In general, the Islamist wing of the establishment has taken no action against the ban. Unlike the decision regarding the AKP last year, this time the verdict was unanimous regarding the DTP. This means that it was also agreed on by all the Islamist-oriented judges. President Abdullah Gül, who earlier this year announced the democratic initiative on the Kurdish question, indicated his clear support for the ruling of the Constitutional Court: “I wish party executives would show the necessary care to protect parties. But the provisions of the constitution and the laws are clear. What can the court do? As long as a party cites a terrorist organisation as the reason for its existence, what can the court do?”
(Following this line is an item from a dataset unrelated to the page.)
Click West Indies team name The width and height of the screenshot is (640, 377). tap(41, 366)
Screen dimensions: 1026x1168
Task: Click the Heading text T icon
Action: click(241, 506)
The deputy chairman of the AKP’s parliamentary group, Mustafa Elitas, said the AKP was against shutting down political parties in principle, but said it believed everyone should respect the decision of the Constitutional Court. The democratic initiative was not dependent on the DTP and would continue without it. A struggle for democratic rights and principles, which might require the mobilisation of broad layers of the population against the state, is anathema to a bourgeois party like the AKP.

DTP Chairman Ahmet Turk said something quite similar. He announced that all his party’s parliamentary deputies would leave the National Assembly—including those who, unlike him and Aysel Tuglukand, had not been stripped of their seats. He warned against “hopelessness” and declared that all problems could be solved through dialogue and understanding and that they would continue to support the “democratic process.” He was underscoring the fact that the DTP is basically nothing more than a bourgeois party that is neither willing nor able to seriously defend itself.

The only way forward for Turkish and Kurdish workers is to break with all forms of nationalism and to unite behind a socialist perspective.